MOST OF MY life I believed external forces — luck, God’s wrath, other people and social institutions — caused my victim circumstances. When I wanted to change my life or society, I thought external forces had to be changed first to make a better me, as well as a better world. Eventually, I evolved and become aware that the first thing I needed to change was myself, especially my ego self. I learned that I was the problem, but I was also the solution. If I’m filled with divine love and do what’s good for all, these powerful actions will also raise the collective consciousness of the world.
My parents had a secular view of life, and I shared their victim consciousness concerning the evasive force of luck. When I was 8 or 9 years old, my mother, brothers and I visited my grandmother’s apartment. I stood next to my mother in the kitchen listening to her talk to grandma, who was sitting on a maroon cushion that looked too large for a kitchen chair.
I asked, “Why is your cushion so big, Grandma?”
“It’s filled with horse manure. I’m sitting on it so I’ll have good luck for bingo tonight.”
“Are you going to take it to bingo?”
“Sure am. It’s going to win me a lot of money.”
“How did you get manure in it? Wasn’t it sloppy and stinky?”
“It’s dried manure, honey, but you have to make sure it’s horse manure and not from cows. I know another woman who does this, and she’s always lucky at bingo.”
Changing myself, the force of luck, or the external world seemed next to impossible for me. When I became a teenager and joined the Methodist church, I learned that God was wrathful, and that became another source of victimization.
I attended West Virginia Wesleyan College to be a minister and took a New Testament class that challenged my belief about the Bible being the actual written word of God. I learned that the inspired people who wrote the Bible used stories that had been told for some 70 years after the death of Jesus, and they also included their cultural beliefs, such as the subordination of women. This new information confused me, and it took me several years before I accepted the liberal interpretation of the Bible.
I changed from faith-based to evidence-based beliefs, and from salvation-based to social-based religion, because I wanted peace and justice to flourish here on earth. My social religious beliefs eventually expanded to include nonviolence as a way to change social institutions.
However, my focus of what needed to be changed was still directed outward, toward other people and social institutions, rather than inward toward myself.
To be with others who believed in nonviolence, I joined the Quakers after graduating from college. I admired early Quakers who based their pacifism on direct experience of the inner peace they found within. When I attended my first Quaker meeting, I was told by one of its members, “We no longer do that anymore. Our pacifist life is based more on reasoning and beliefs than inner experiences.” It was discouraging to hear him say that, but he was an honest Quaker.
After 10 years being a Quaker and trying to find the inner peace that allowed early Quakers to live their lives in peace, an inner feeling of emptiness prodded me to find another path. I wasn’t fully aware at the time that I had gone through a shift in consciousness. I started to realize that changing the world began first with me making changes within. Good-for-all social changes originate from within, rather than from without.
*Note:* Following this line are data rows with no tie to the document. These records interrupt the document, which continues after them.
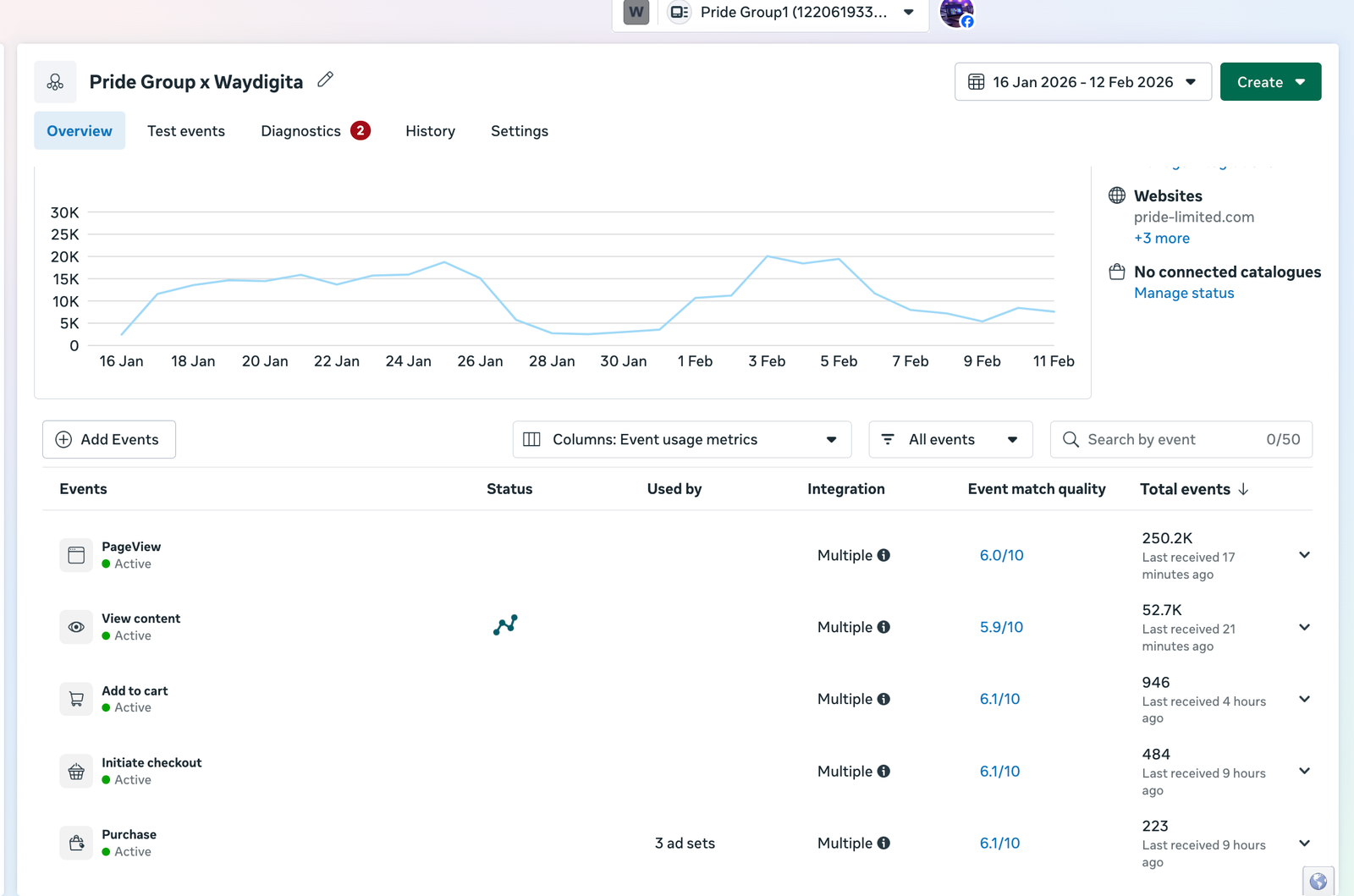Expand the Purchase event row chevron
The image size is (1354, 896).
1304,843
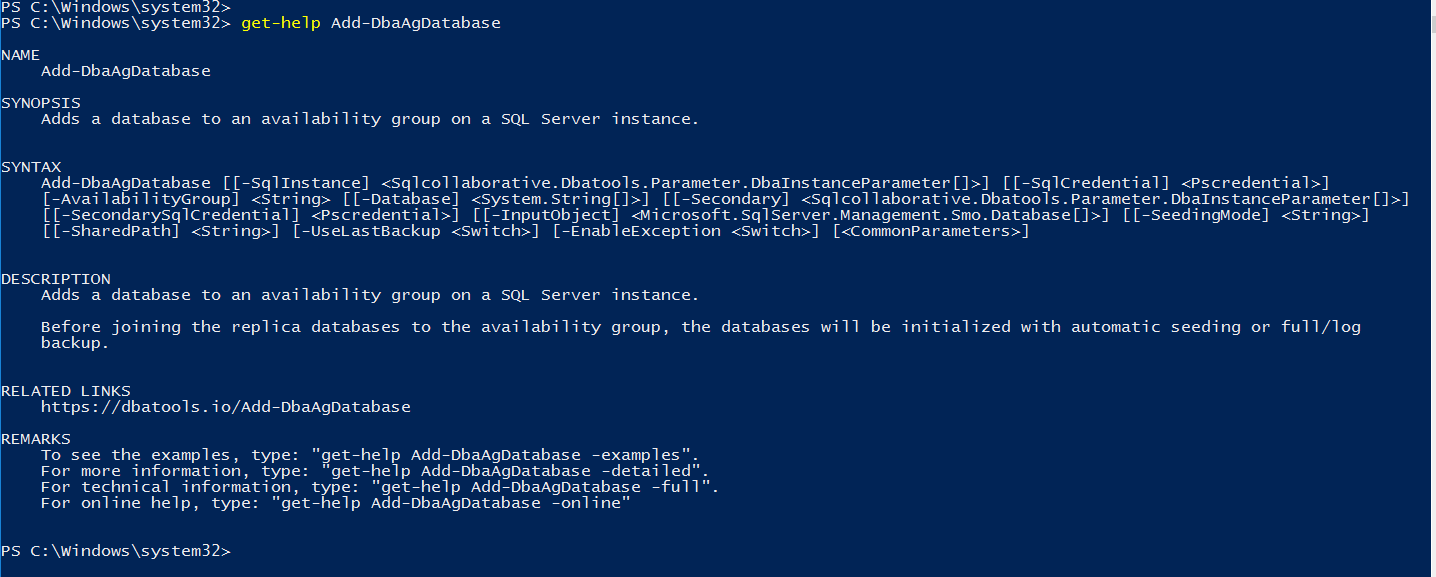Click the REMARKS section heading
Viewport: 1436px width, 577px height.
click(x=36, y=439)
Influenced by my wife, I started reading Edgar Cayce and studied Eastern religions to find a way to directly experience the peace, love, joy and wisdom of oneness from within. I wanted to fill myself with these spiritual qualities. This desire led me to various Eastern groups that supported my desire to become responsible for changing myself and being more spiritual.
Eventually, I settled on a path of self-mastery to experience spiritual oneness and stopped seeking membership in religious groups. I wanted to consciously direct my destiny with love, as well as help change a world filled with ego conflicts, polarizations, intolerance, greed, fear and unhappiness.
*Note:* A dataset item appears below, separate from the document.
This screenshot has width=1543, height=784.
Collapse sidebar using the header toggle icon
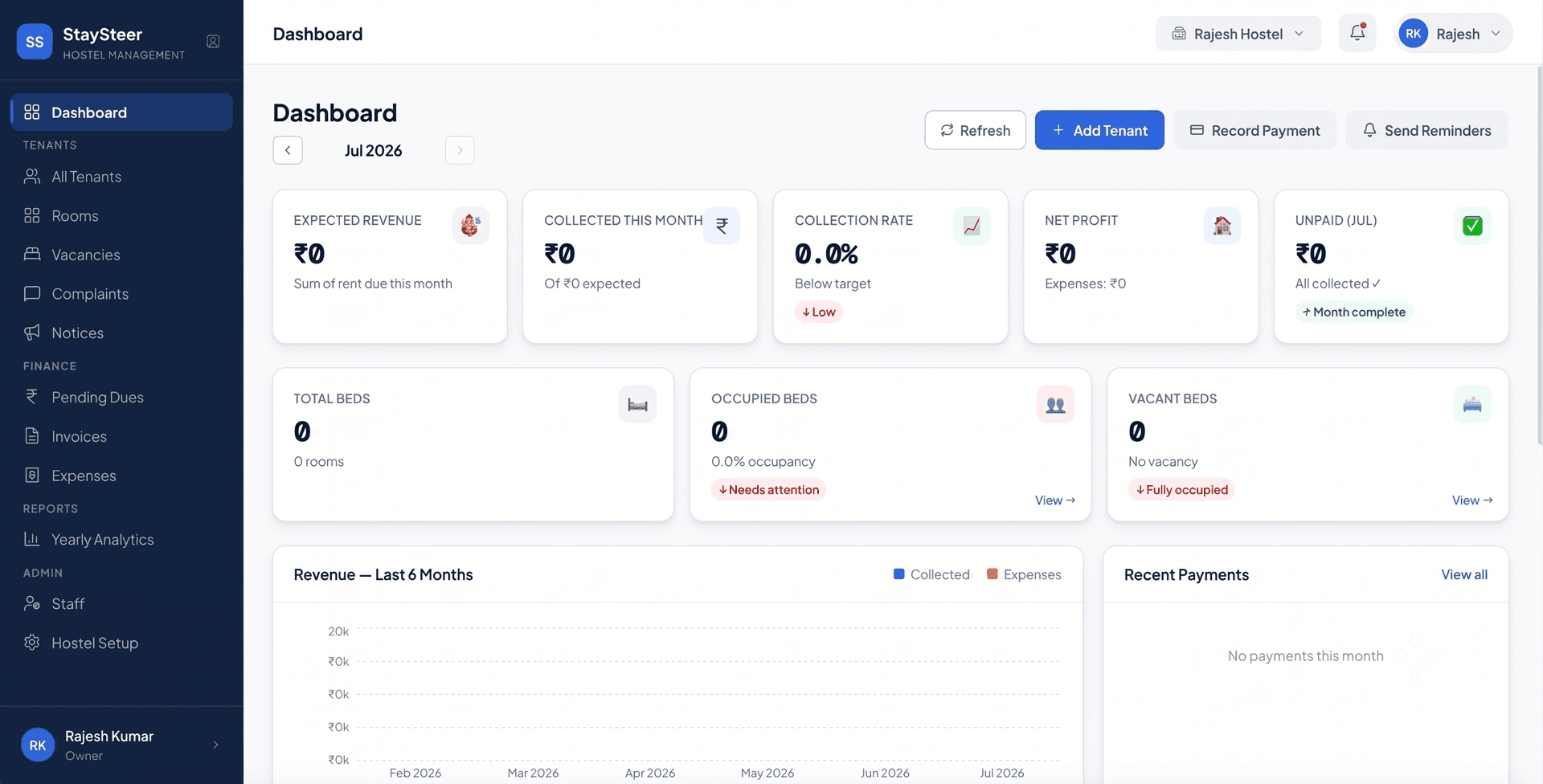click(213, 42)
Eckhart Tolle became my primary motivator for experiencing oneness. I began to fully realize that if I changed myself first and filled my life and relationships with the divine love flowing from within, my changed consciousness and its effect on the collective consciousness would help make the world a better place, too. If I truly lived with the creative power of love in my personal relationships, I would also help change the world.
The Kyron books by Lee Carroll also helped make me aware that I was very important in helping to raise the collective spiritual energy vibrations of the world. I began to realize that the spiritual level of the world was indeed improving. Scientific evidence, especially at the quantum level, confirmed that the power of thoughts and consciousness impacted the external world. I knew that by consciously changing my thoughts and feelings, and practicing visualizations to do loving acts, I could help change the world.
We all have this power of co-creating with the Divine, and when used consciously and for the good of all, it will create the Age of Love that souls have desired for centuries.
If you want to help change the world, start first by changing yourself to be a more loving person in all of your personal relationships. Ask the Divine, “What small step can I take today to be more loving?” Then commit yourself to listening to Divine guidance from within. World change definitely begins with me, and the world is in great need of all of our gifts of love.
For thousands of years, the message of love that Jesus and other highly evolved souls taught has not taken root in our consciousness and actions. It is now time for you to consciously choose and commit to the creative power of love to create a happier and more peaceful personal life, as well as to make the world a better place to live.
World change begins within you. Are you consciously co-creating more loving relationships to improve the collective consciousness?